▶ PROVIDED TEXT:
[Start of section]
Two men in high visibility clothing kneel to investigate historic timbers on the ground
Archaeologists record the remains of a 16th-century ship found at a quarry in Kent. © Wessex Archaeology
Archaeologists record the remains of a 16th-century ship found at a quarry in Kent. © Wessex Archaeology

Rare Elizabethan Ship Discovered in Kent Quarry

In April 2022, a team from CEMEX unexpectedly uncovered the remains of a rare Elizabethan-era ship, while dredging for aggregates at a quarry on the Dungeness headland, in Kent.

Found some 300 metres from the coast, the discovery stumped the quarry team, who contacted archaeologists from Wessex Archaeology to study the remains. Recognising the significance of this extraordinary discovery, Kent County Council enlisted specialist support and emergency funding from Historic England.

The story of this rare Elizabethan ship will feature on Digging for Britain on BBC2 at 8pm on 1 January 2023.
[End of section]
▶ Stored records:
[Start of section]
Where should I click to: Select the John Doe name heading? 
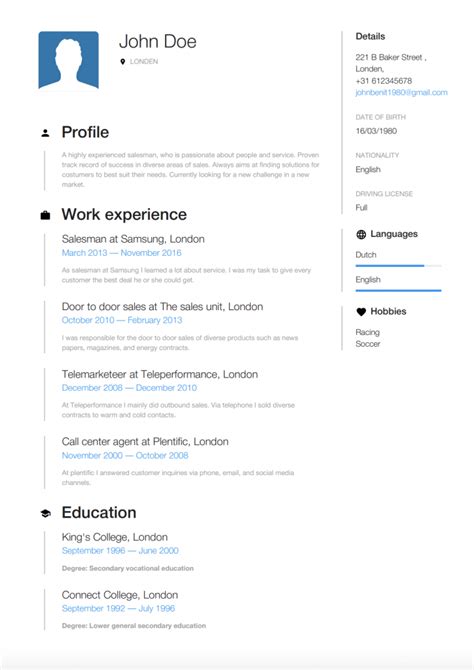(158, 41)
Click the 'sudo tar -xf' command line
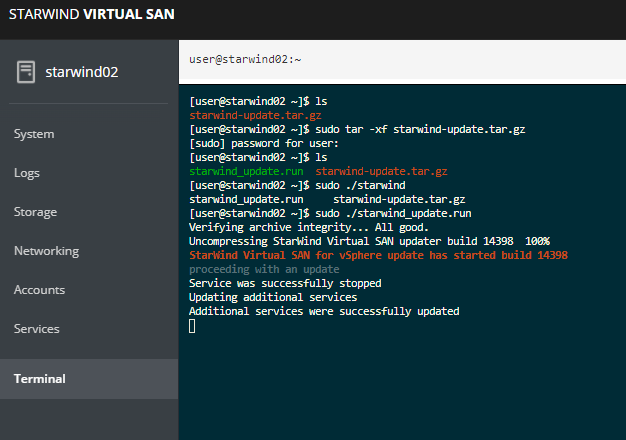The image size is (626, 440). pyautogui.click(x=357, y=129)
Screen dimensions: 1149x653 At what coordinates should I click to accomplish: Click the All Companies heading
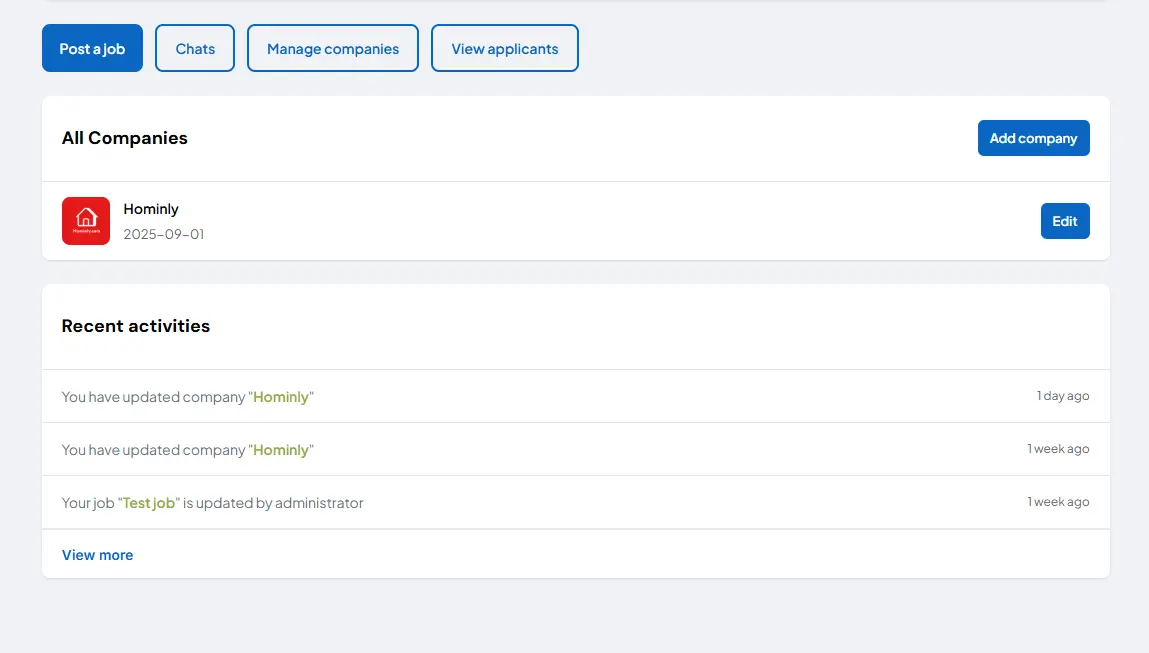tap(125, 138)
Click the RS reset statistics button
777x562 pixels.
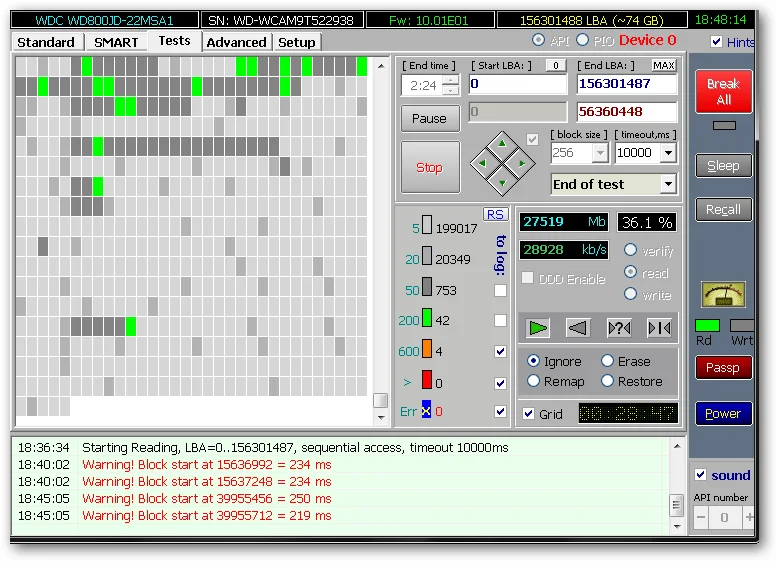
[End of section]
▶ EXERCISE INSTRUCTIONS:
In the article above about the Elizabethan ship, rewrite the paragraph that begins "Found some 300 metres from the coast" as a short bulleted list that keeps its main facts.

▶ PROBLEM SOLUTION:
- The find, about 300 meters from the coast, puzzled the quarry team.
- The team called in Wessex Archaeology to study the remains.
- Seeing the discovery's significance, Kent County Council secured specialist support and emergency funding from Historic England.